Vegan Coconut Chocolate Bounty Spread

Vegan Coconut Chocolate Bounty Spread


  • 6 tbsp Bounty spread
  • 200gr dark chocolate
  • 250gr strong white flour
  • ¼ tsp salt
  • 3 tbsp sugar
  • 1 sachet fast action yeast
  • 150ml coconut milk
  • 50ml water
  • 2 tbsp coconut oil
  • some coconut milk for brushing
  • 5 tbsp icing sugar



  1. In the bowl of a stand mixer add the flour, salt, sugar and yeast.
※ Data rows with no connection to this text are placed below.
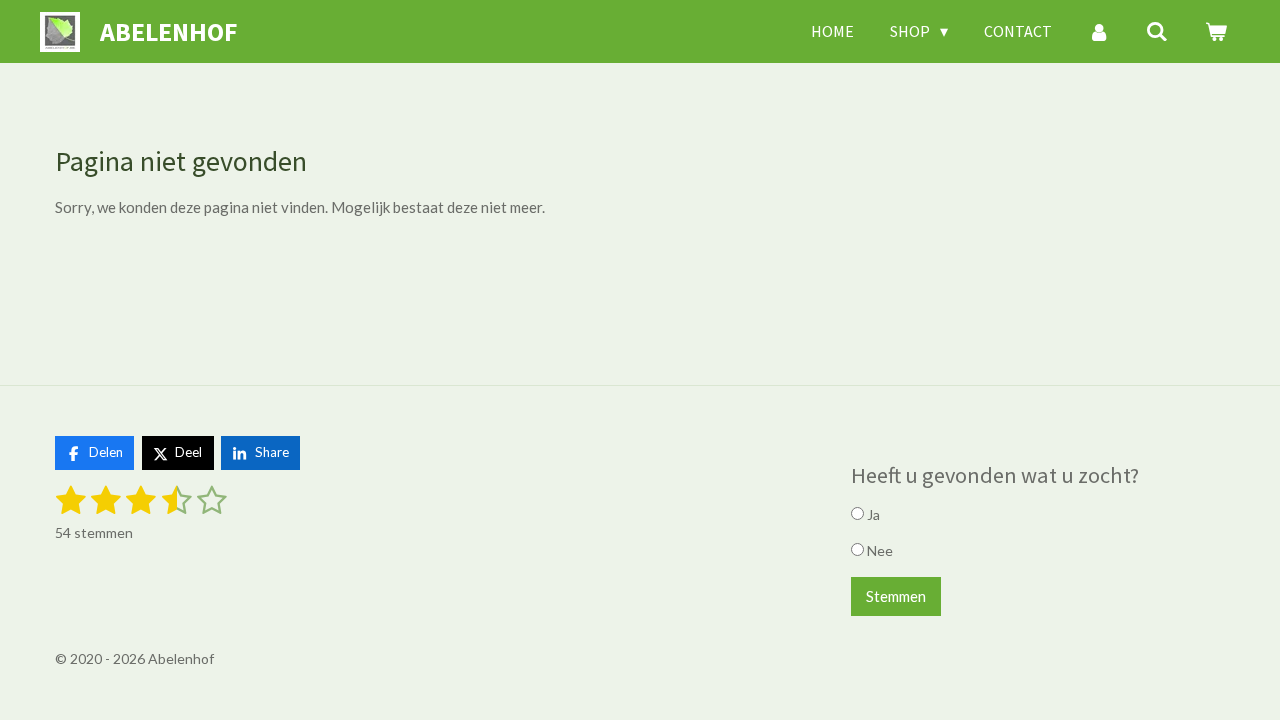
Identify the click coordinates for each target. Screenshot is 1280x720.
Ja (872, 514)
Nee (878, 550)
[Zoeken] (1157, 31)
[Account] (1099, 31)
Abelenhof (168, 31)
Then add the coconut milk and start to mix, add the water so you have a wet but manageable dough.
  2. Knead it with the dough hook for 2 minutes, then add the coconut oil and knead for another 3 minutes.
  3. Tip in to an oiled bowl and leave it to rise for 1-2 hours.
  4. Once doubled in size, roll out into a rectangle on a floured surface.
  5. Place about 6 tbsp of Bounty spread and the dark chocolate in a bowl, and quickly flash it in the microwave.
  6. Now it’s easier to spread the mixture on the dough, coat it evenly.
  7. Roll the dough up into a log and cut into slices.
  8. Place in a greased muffin tin or in a large baking dish and leave to rise again for a further 45 minutes.
  9. Heat the oven to 180 degrees C.
  10. Brush the buns with coconut milk and bake the buns for about 25 minutes until golden.
  11. For the glaze, mix coconut cream with 5 tbsp icing sugar and spread a tbsp onto each bun and decorate with flaked coconut and cacao nibs.